Dan Ellsberg sobre WikiLeaks e a Questão Democrática Essencial: E quem informará os eleitores?
John Nichols, 26/7/2010, The Nation, traduzido pelo coletivo da Vila Vudu
A Casa Branca de Obama foi rápida ao condenar a publicação, no domingo à noite, de mais de 91 mil documentos que detalham a monumentalmente errada e quase e completamente fracassada tentativa dos EUA de ocupar o Afeganistão.
James Jones, conselheiro de Segurança Nacional abriu o cortejo de ataques contra WikiLeaks, por distribuir detalhes da guerra ao povo dos EUA – o qual, supostamente, seria quem decidiria a direção da política exterior dos EUA – e disse: “Os EUA condenam energicamente a divulgação de informação classificada, por indivíduos e organizações que, por aquela divulgação, podem ter posto em risco vidas norte americanas e de nossos parceiros, e ameaçam nossa segurança nacional.”
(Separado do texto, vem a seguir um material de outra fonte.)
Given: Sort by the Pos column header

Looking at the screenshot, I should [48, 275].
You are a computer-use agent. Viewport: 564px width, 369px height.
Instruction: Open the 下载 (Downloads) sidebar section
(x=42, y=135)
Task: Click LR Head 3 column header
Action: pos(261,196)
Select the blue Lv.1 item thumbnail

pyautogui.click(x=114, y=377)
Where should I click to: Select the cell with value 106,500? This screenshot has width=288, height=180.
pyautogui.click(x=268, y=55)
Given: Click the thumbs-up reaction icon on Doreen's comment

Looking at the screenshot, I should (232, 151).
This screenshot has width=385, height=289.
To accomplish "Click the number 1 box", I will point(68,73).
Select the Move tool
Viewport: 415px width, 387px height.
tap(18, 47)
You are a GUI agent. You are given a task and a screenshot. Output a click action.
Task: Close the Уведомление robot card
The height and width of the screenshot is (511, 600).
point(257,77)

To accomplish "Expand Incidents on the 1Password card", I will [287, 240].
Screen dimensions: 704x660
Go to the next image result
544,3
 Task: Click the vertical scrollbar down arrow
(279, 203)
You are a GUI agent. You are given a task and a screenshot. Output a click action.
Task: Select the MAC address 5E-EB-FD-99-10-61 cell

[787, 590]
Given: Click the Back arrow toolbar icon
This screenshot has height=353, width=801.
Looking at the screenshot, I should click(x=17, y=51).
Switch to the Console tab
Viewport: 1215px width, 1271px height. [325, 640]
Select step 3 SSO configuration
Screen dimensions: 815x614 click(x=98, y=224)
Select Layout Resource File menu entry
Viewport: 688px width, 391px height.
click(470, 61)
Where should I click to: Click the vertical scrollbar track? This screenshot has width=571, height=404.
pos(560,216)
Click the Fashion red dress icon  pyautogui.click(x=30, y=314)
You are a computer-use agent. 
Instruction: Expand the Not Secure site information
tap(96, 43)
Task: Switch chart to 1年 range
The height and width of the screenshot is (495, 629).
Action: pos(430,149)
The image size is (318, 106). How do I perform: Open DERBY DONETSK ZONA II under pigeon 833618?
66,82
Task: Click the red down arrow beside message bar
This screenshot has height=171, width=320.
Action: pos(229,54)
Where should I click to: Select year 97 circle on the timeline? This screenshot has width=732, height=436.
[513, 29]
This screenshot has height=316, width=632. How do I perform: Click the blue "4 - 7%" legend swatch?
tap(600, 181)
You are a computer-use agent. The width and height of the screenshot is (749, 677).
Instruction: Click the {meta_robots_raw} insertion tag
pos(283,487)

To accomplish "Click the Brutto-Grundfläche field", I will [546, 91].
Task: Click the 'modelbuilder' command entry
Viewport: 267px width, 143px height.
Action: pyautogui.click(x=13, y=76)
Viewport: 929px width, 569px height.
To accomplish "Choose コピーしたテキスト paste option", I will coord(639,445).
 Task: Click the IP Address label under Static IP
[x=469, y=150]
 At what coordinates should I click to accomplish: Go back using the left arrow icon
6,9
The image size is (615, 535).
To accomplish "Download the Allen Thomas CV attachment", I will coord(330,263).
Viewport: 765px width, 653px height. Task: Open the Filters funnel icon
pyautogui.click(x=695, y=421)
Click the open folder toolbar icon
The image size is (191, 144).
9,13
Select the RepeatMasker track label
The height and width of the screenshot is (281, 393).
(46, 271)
Apesar do fato de que os “Postados da Guerra do Afeganistão”, que estão sendo publicados pelo New York Times, pelo Guardian e pela revista Der Speigel, detalham a confusão no Afeganistão, a apontam para a confusão ainda maior que se verá, se a ocupação for expandida segundo os objetivos do governo Obama, Jones ofereceu resposta clássica do tipo “não nos misturem com esses fatos”. “O vazamento irresponsável não terá qualquer impacto em nosso permanente e inalterado compromisso com aprofundar nossas parcerias com o Afeganistão e o Paquistão; para derrotar nossos inimigos comuns; e com apoiar as aspirações dos povos afegão e paquistanês.”
O eco que se ouve, acompanhando essa fala, é a voz do governo Nixon, respondendo à publicação dos Pentagon Papers em 1971. De fato, como disse Dan Ellsberg, o analista militar que divulgou os Pentagon Papers: “Estou impressionado com a publicação. É a primeira vez que surgem notícias, em 39 anos, desde que, pela primeira vez, entreguei os Pentagon Papers ao Senado, e que têm a escala dos Pentagon Papers.”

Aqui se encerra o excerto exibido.